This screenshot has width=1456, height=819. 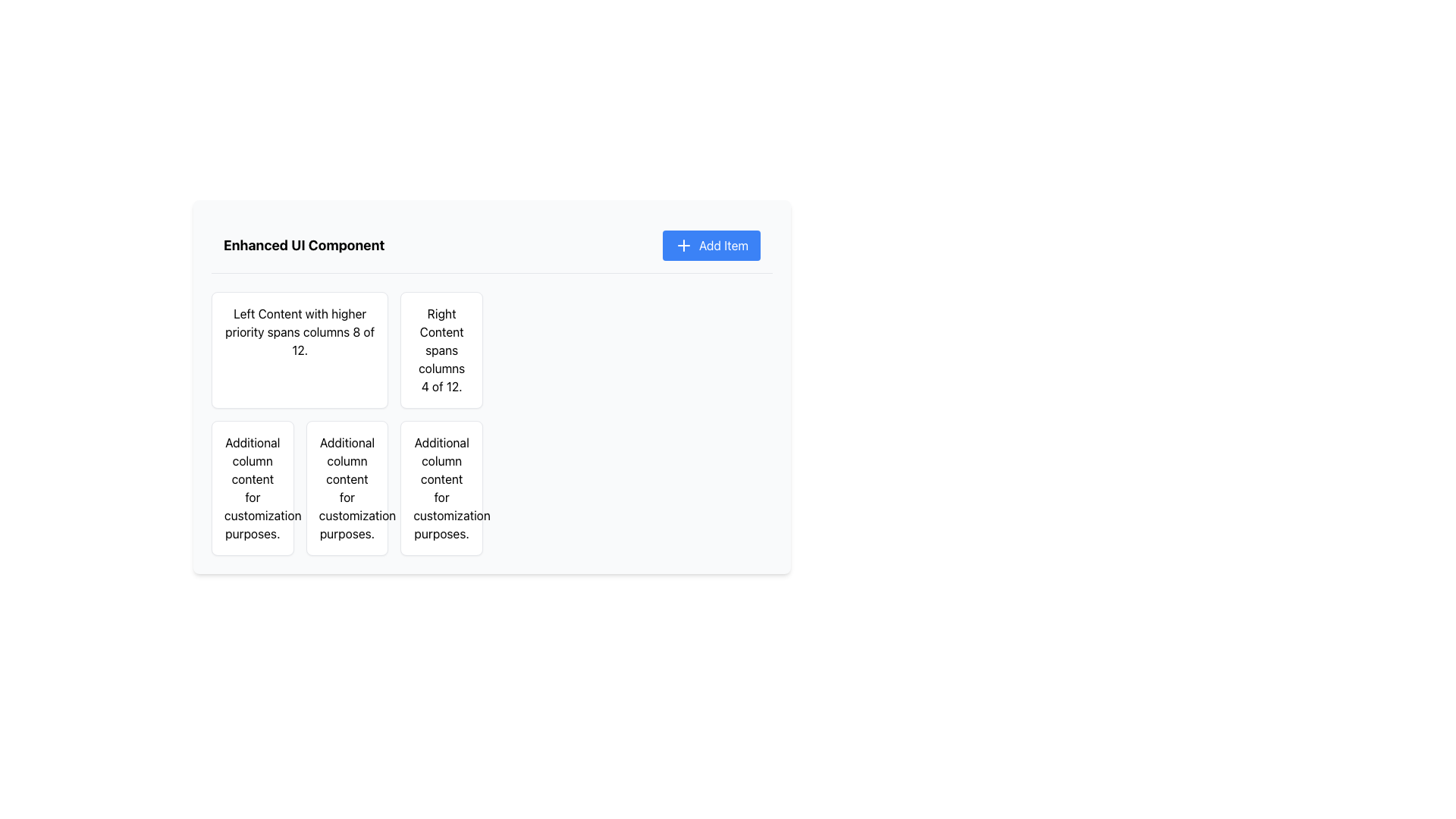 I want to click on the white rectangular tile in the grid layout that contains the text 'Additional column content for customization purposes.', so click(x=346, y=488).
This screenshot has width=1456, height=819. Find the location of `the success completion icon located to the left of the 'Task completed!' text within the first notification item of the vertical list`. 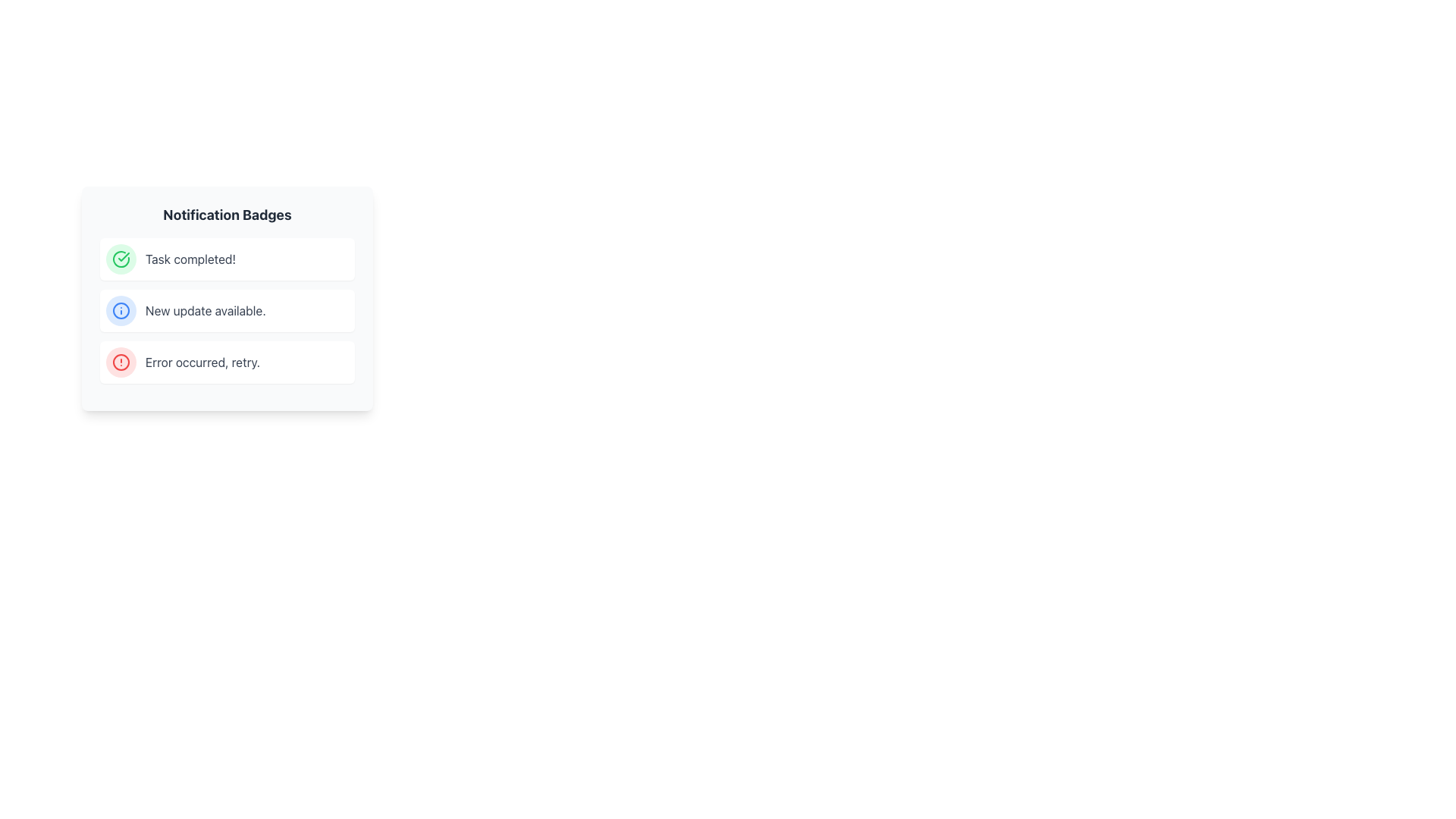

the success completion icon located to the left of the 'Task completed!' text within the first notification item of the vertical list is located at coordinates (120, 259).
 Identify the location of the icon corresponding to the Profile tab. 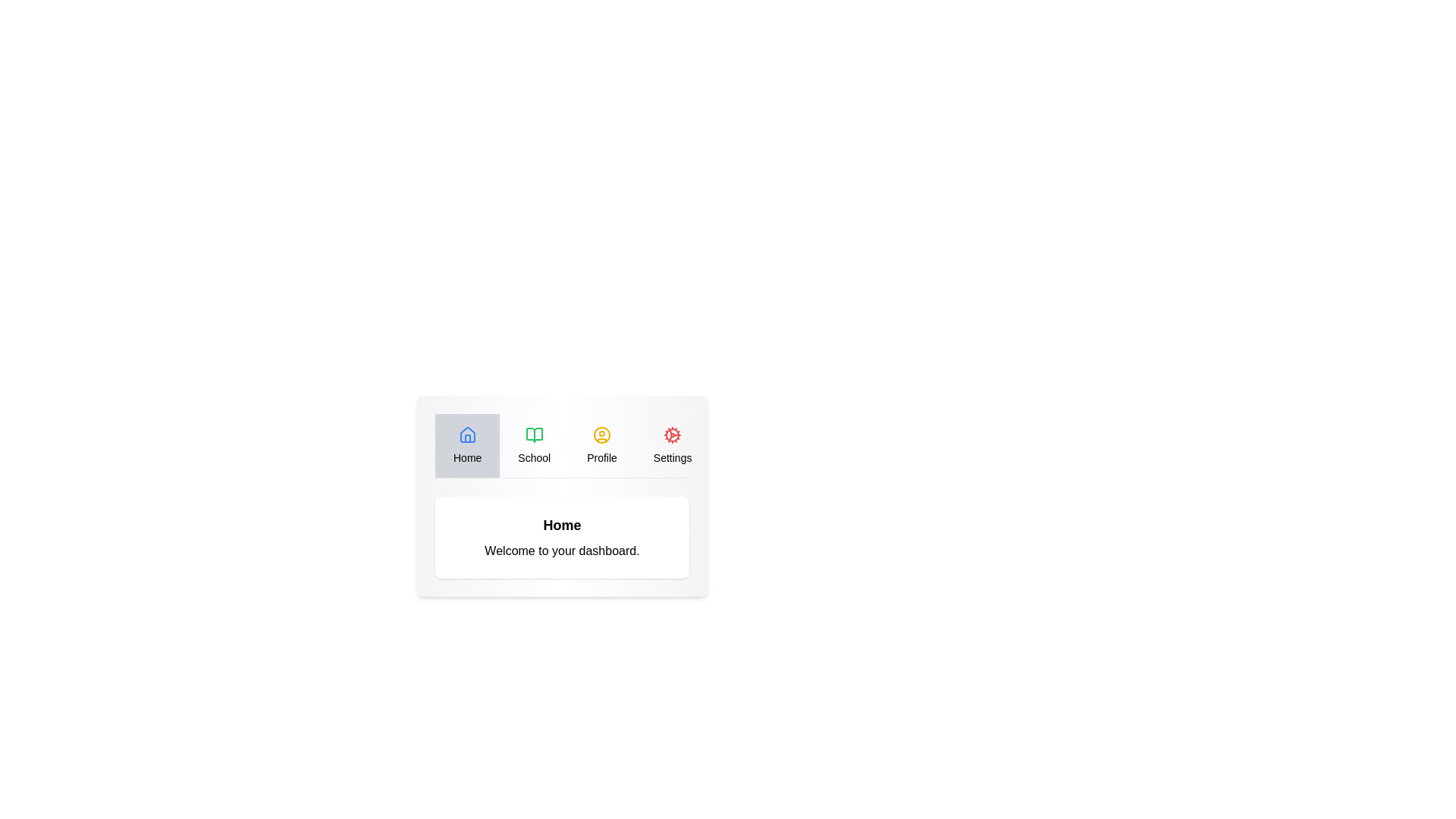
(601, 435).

========

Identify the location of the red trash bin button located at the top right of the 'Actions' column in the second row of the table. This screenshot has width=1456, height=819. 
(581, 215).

========

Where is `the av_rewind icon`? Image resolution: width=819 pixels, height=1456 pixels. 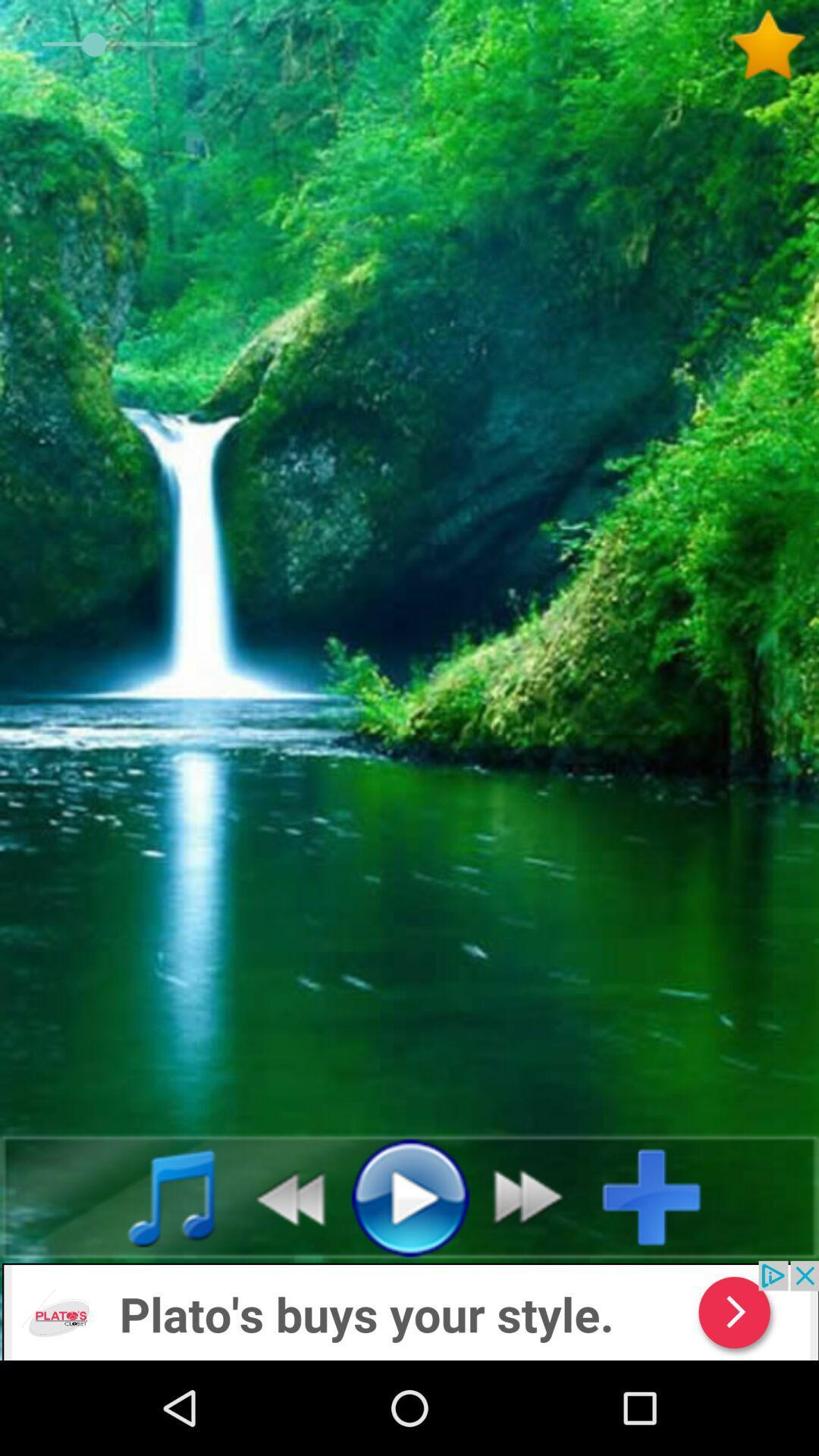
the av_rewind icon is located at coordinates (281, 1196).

========

Exercise aim ▸
Rewrite the lines starting at "Identify the location of the icon" and ending at "(601, 435).", replacing "Profile" with "Settings" and leaving everything else unchanged. Leave out the pictures.

Final result ▸
 Identify the location of the icon corresponding to the Settings tab. 
(601, 435).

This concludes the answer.